### What needs to be done
Please copy the material below word for word, leaving the pictures out.

§

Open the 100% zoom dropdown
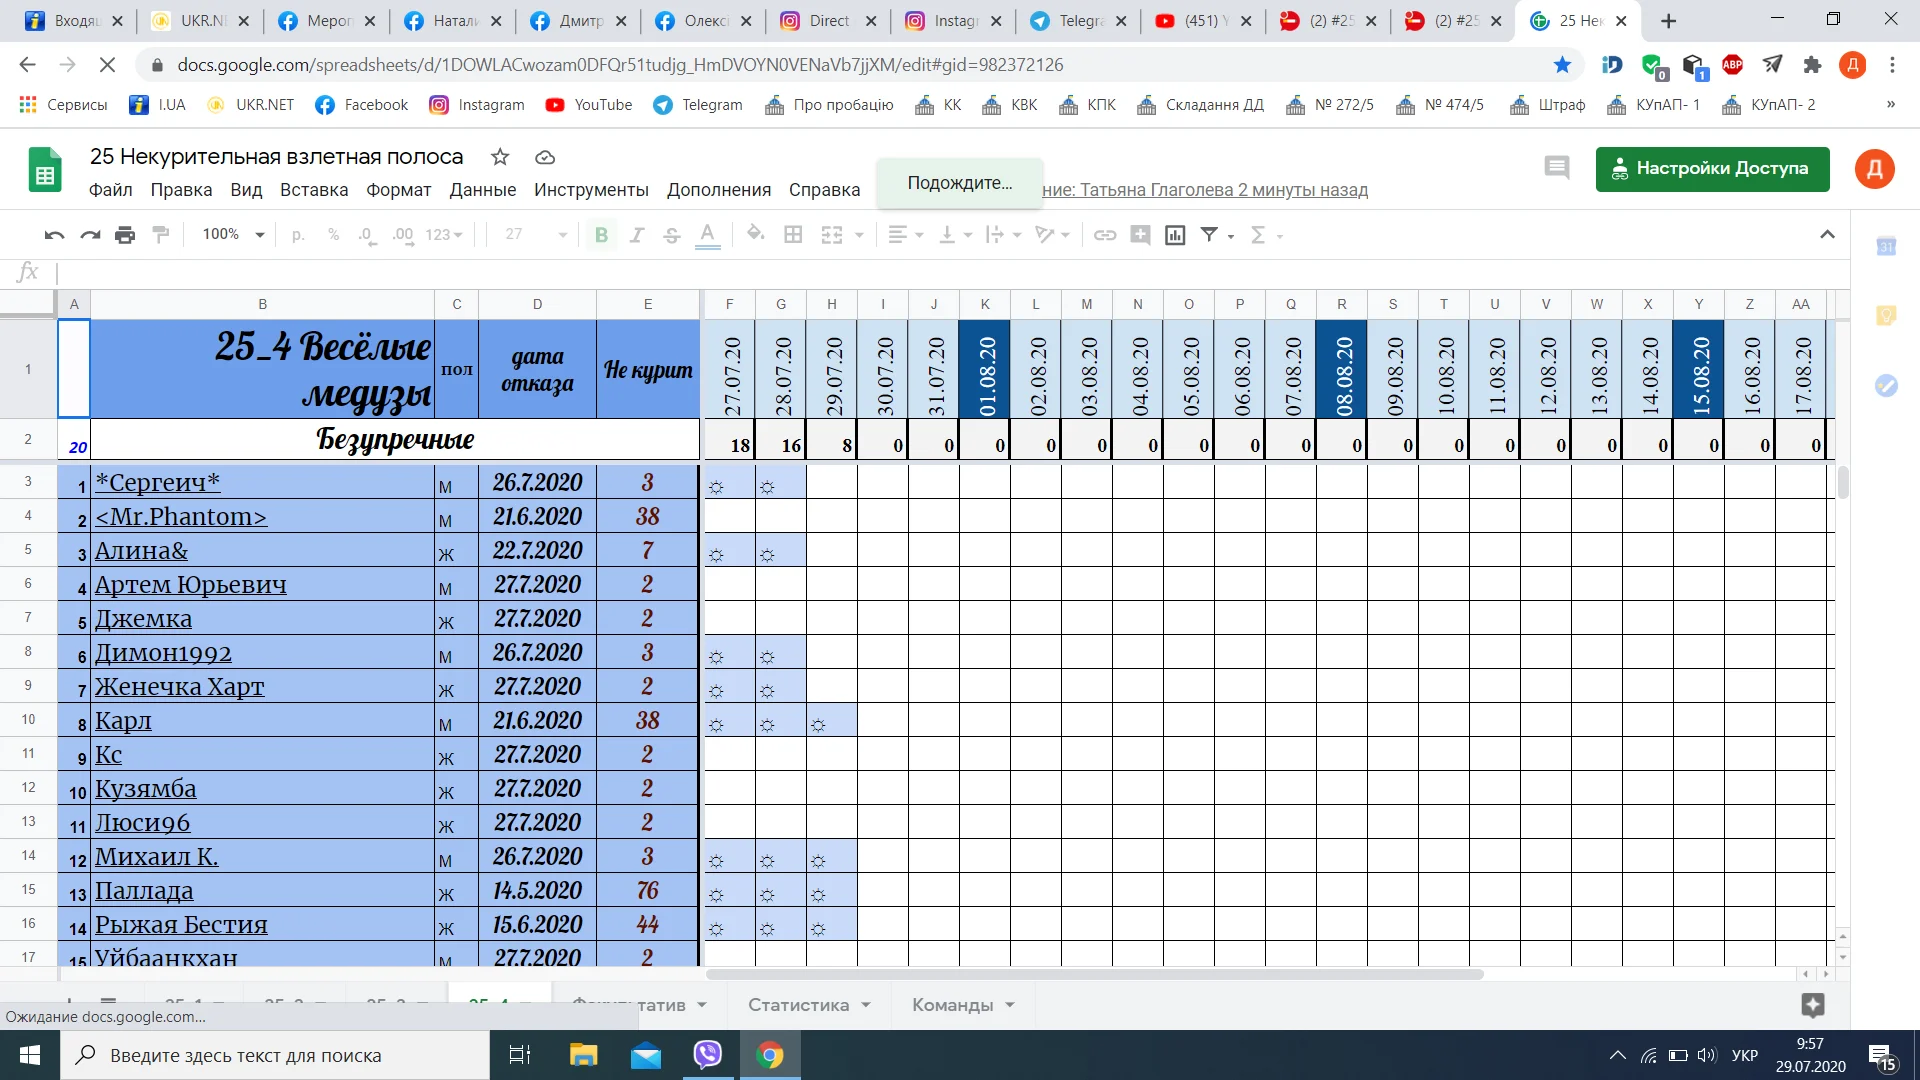Image resolution: width=1920 pixels, height=1080 pixels. pyautogui.click(x=233, y=235)
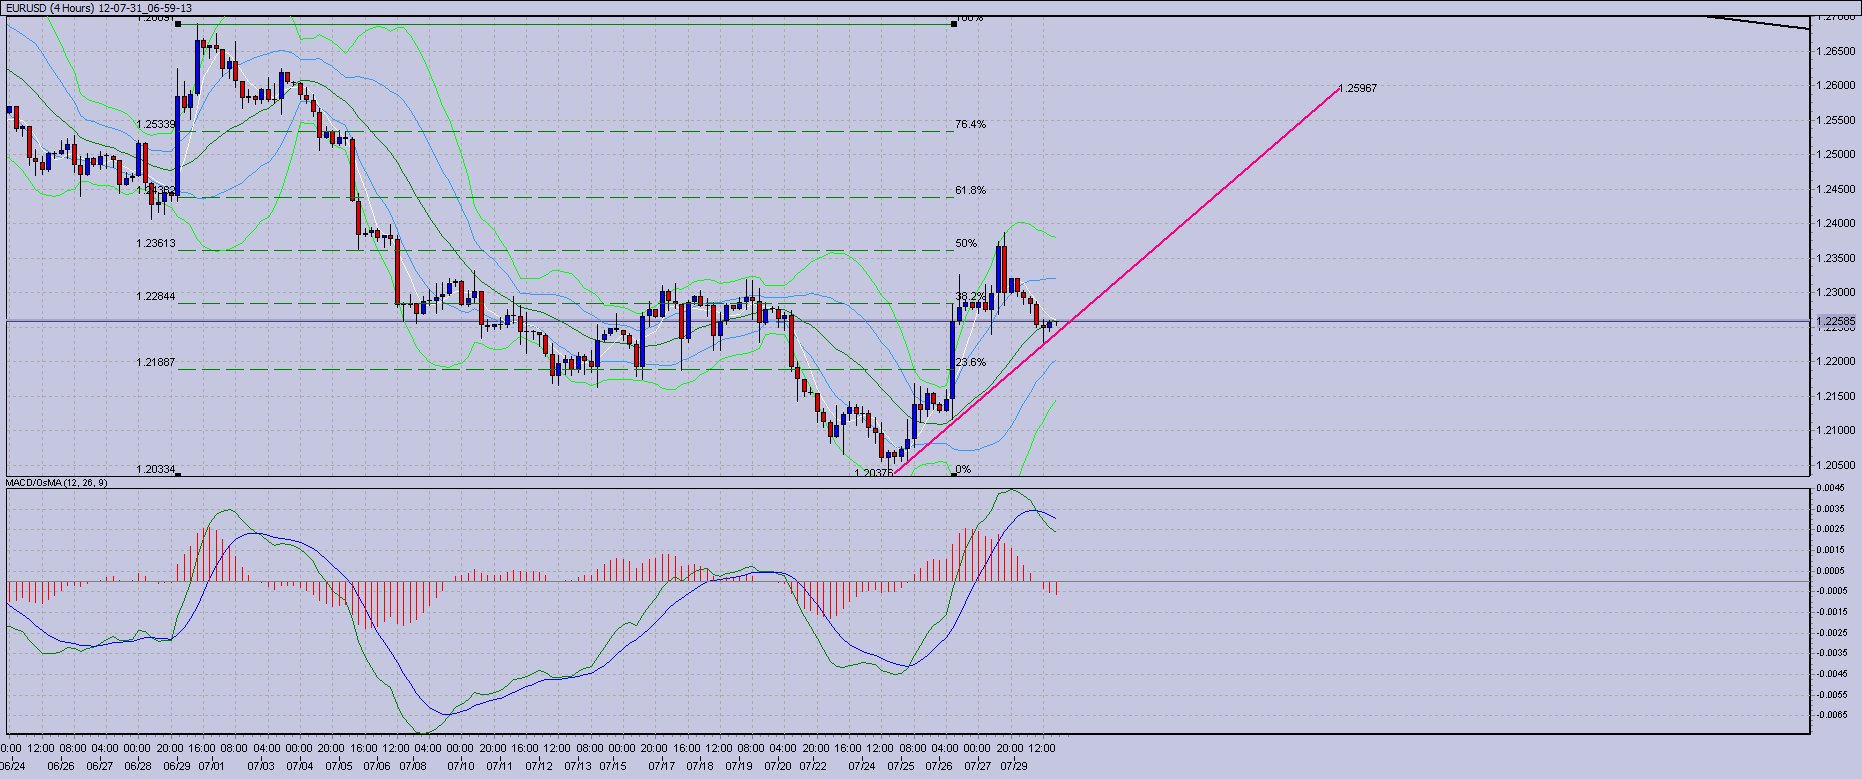Click the MACD/OsMA (12, 26, 9) indicator label

click(57, 483)
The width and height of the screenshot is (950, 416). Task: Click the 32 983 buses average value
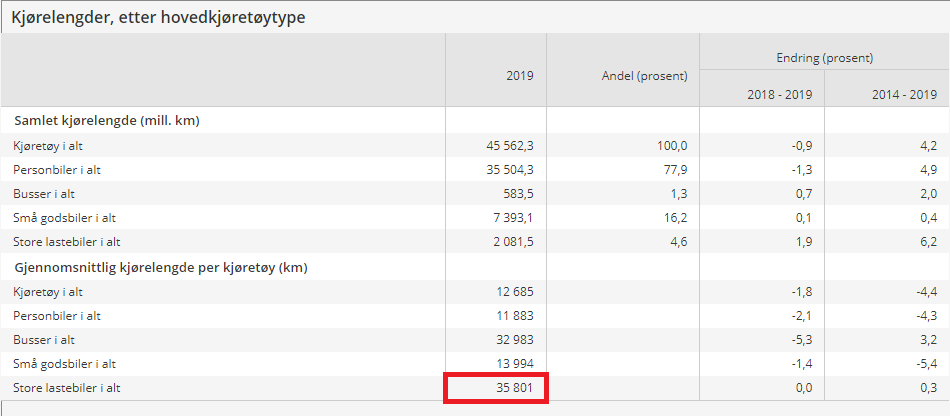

§

### Result for this task
Open the 100% zoom dropdown
Image resolution: width=1920 pixels, height=1080 pixels. pyautogui.click(x=233, y=235)
Click the MACD/OsMA (12, 26, 9) indicator label

click(57, 483)
The width and height of the screenshot is (950, 416). Task: Click the 32 983 buses average value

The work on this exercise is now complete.